Some movies are violent, some are disturbing, and others are just plain wrong. Paul W. S. Anderson’s Death Race is a fun ride with some gnarly crashes, but it can’t hold a candle to its demented predecessor, Roger Corman’s Death Race 2000 (1975).
Cinema’s favorite weirdo, Cripsin Glover, is taking his film across the country, personally hosting a series of screenings. The film, What Is It?, is dense and provocative filmmaking, but not necessarily in a good way. Glover describes his opus as a critique of corporate-controlled studios’ fear of taboo. It’s either that, or just a whole lot of snails being killed, mixed with porn, mixed with possibly exploitative uses of actors with downs-syndrome.
For a more upbeat take on the absurd, we take a look and some the fun being had in Spout’s Movie Games group. Specifically, what happens when scenes from our favorite movies are digitally translated to another language, then back into English. The result: surreal hilarity. Our dramatic reading proves that The Big Lebowski could have been a whole lot weirder.

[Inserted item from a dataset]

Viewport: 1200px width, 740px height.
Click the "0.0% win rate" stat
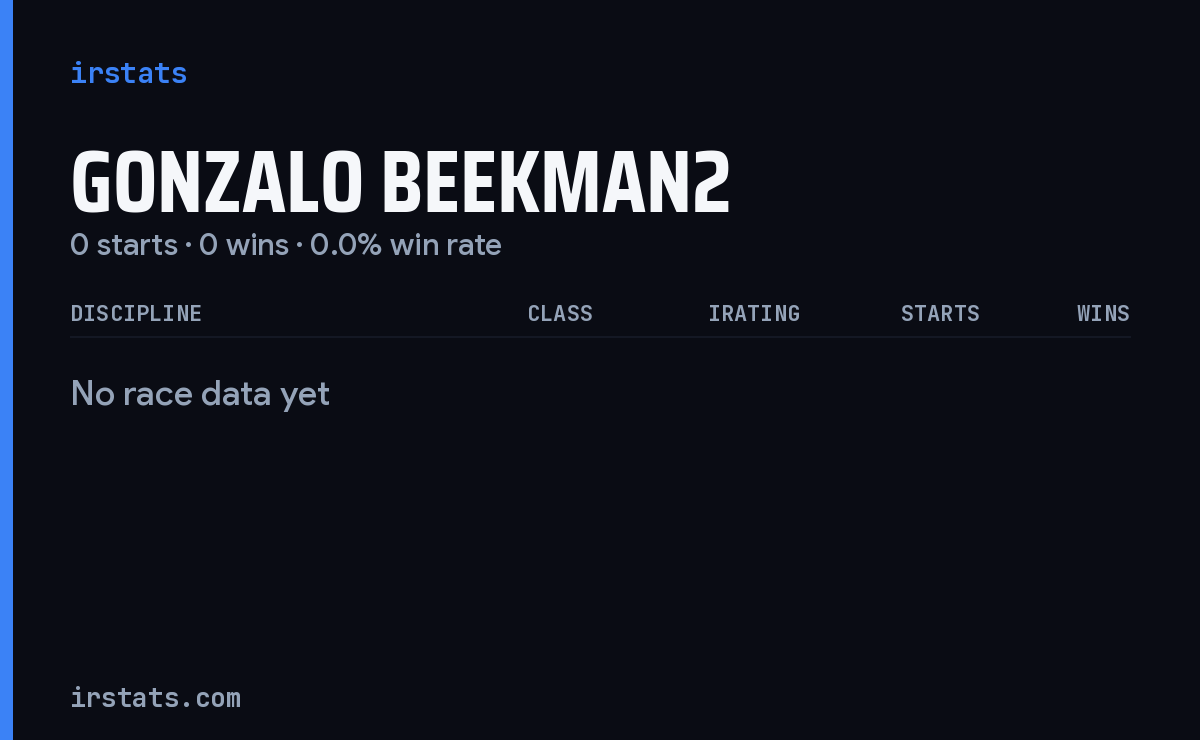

(Subscribe to FilmCouch–Spout’s weekly movie podcast–in the iTunes store or to our RSS feed and an episode will download each Friday)
0:00 - Intro
3:05 - Death Race, then and now
16:30 - Crispin Glover’s What Is It?
31:29 - Fun with online translators, Big Lebowski style
I am a fan of your site and thought you may find this movie review interesting.
http://sexyeinstein.blogspot.com/2008/08/hamlet-failed-actor-turned-drama.html
My apologies to the late Steven C. Stewart for repeatedly mispronouncing his name.
I’ve only been listening to your podcast for a couple months now, so I had no idea until you mentioned it in your last episode that you were based in Grand Rapids, or G-Rap as the cool kids (and Tim Allen, in a lame PSA) call it. I grew up there and am excited this level of film conversation is coming out of my hometown.
I actually saw Crispin Glover’s film/reading/performance art show in Ann Arbor a couple years ago, and I had a similar reaction to the film. As with your show, he waited around to talk with everyone afterwards, but there must be a few more Crispin junkies in AA because we were in line for five hours. Now, you might think we would have given up long before that, but you reach a point where you’ve been in line for so long that to leave would mean facing the hard truth that you wasted 2.5 hours for nothing, so we stuck it out. Definitely a surreal experience. People were sleeping on the floor, the theater manager, who was responsible for transporting him to his hotel and very early flight, got so drunk she started loudly berating people in line for waiting to talk to CRISPIN GLOVER, and the crowd got very restless. All the while, he chatted happily away with everyone, and my wife and I continued to wait with our felt pen and our poster of Shirley Temple doing an unspeakable thing with a whip. Finally, it was our turn, and though it was 3 a.m., Mr. Glover was very gracious, signing our poster (which I will never display) and thanking us for coming, even posing for a picture. But I still left vaguely disappointed, because all I had wanted to say when he shook my wife’s hand was, “Hey you, get your damn hands off her!” Even after five hours, I chickened out.